| What you should do |
Every line of the listing below should come back exactly as written, with no images.

| Records provided |
· · · · · · ·
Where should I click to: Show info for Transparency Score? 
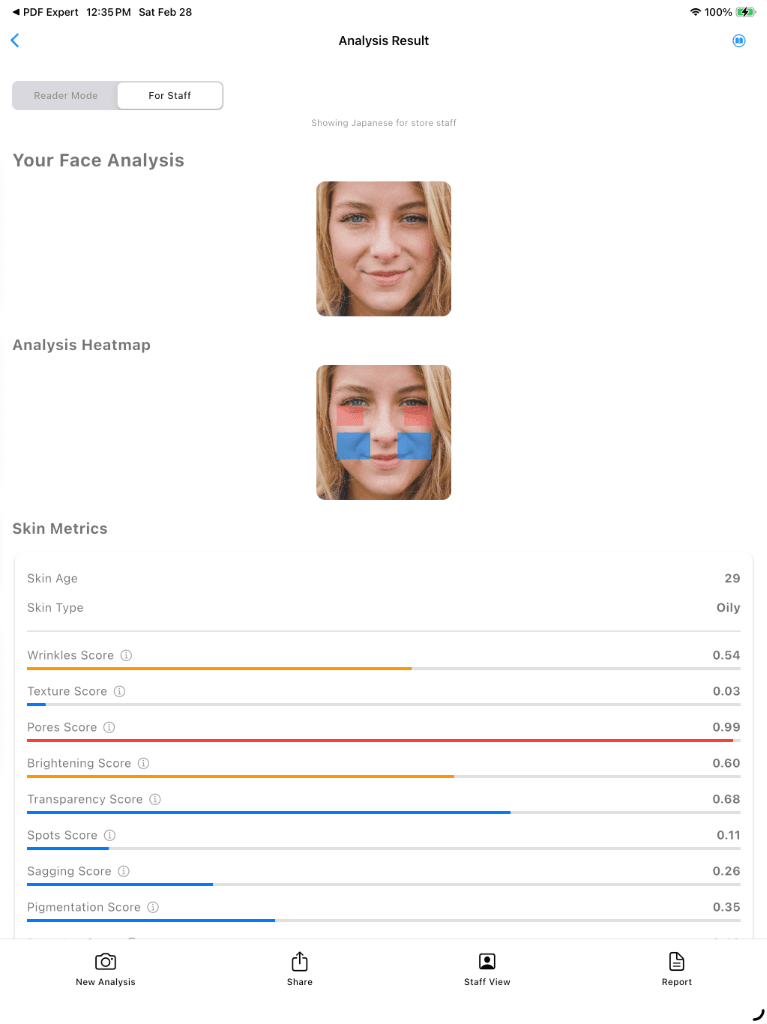(155, 800)
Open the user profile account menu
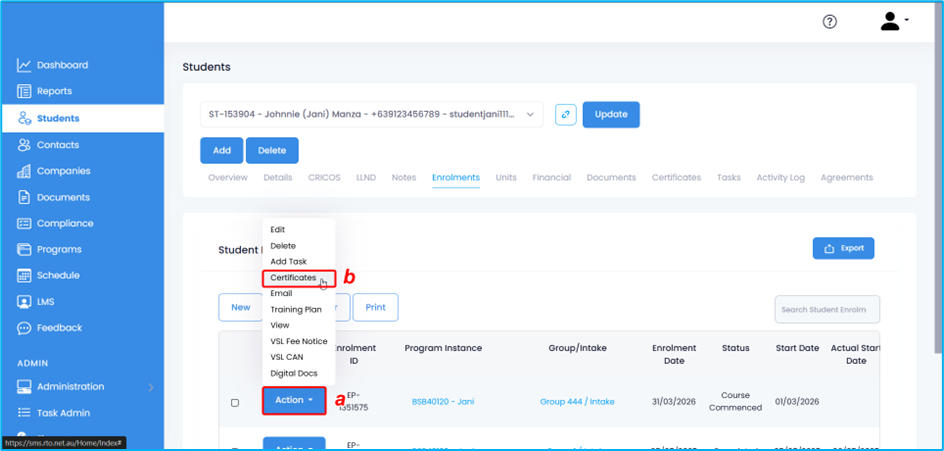Screen dimensions: 944x451 click(894, 22)
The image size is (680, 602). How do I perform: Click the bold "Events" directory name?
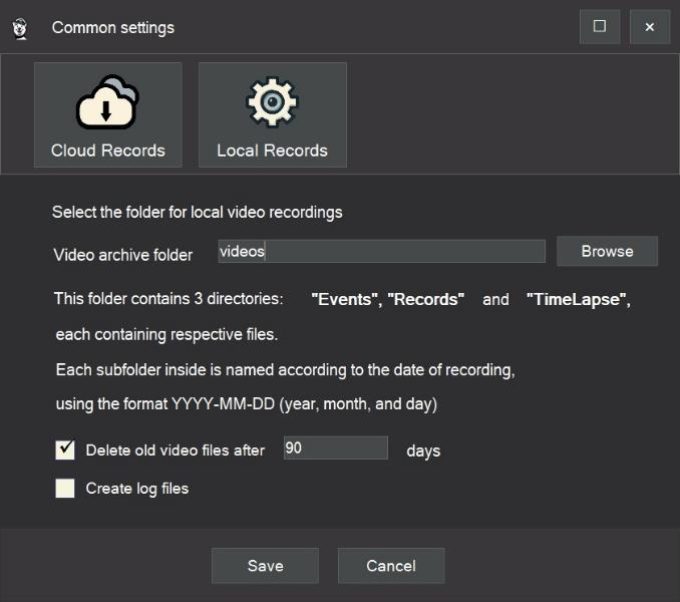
· · · · · · ·
| Output below |
Where should I click to: Show info for Transparency Score? 
(155, 800)
Open the user profile account menu
Screen dimensions: 944x451 click(894, 22)
The image size is (680, 602). How do I perform: Click the bold "Events" directory name?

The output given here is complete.